Records drawn from a dataset:
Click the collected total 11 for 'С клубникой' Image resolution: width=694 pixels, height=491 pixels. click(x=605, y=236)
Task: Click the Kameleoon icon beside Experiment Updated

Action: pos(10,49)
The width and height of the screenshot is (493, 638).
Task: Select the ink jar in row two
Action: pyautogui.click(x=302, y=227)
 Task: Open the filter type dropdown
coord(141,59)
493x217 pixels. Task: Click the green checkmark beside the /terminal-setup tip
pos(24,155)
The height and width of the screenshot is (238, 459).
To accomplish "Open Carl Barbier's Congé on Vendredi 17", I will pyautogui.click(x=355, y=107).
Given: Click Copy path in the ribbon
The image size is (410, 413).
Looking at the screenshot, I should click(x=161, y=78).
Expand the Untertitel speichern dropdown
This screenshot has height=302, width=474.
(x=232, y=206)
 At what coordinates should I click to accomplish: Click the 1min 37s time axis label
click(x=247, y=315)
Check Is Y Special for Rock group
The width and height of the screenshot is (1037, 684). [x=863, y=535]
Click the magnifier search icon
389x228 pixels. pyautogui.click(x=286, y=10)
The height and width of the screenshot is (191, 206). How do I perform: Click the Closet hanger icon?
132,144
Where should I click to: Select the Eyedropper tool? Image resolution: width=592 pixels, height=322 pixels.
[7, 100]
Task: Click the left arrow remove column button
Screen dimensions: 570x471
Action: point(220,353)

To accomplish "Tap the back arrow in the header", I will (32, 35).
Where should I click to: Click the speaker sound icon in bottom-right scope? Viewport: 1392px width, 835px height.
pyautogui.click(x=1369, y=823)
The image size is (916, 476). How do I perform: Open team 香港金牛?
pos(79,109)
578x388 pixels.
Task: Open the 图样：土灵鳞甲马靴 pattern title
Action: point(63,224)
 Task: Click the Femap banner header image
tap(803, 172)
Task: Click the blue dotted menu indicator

== Brief ==
Could you return all lines from the data above that contain the string "will"?

== Exercise response ==
To accomplish "Open Carl Barbier's Congé on Vendredi 17", I will pyautogui.click(x=355, y=107).
To accomplish "Tap the back arrow in the header", I will (32, 35).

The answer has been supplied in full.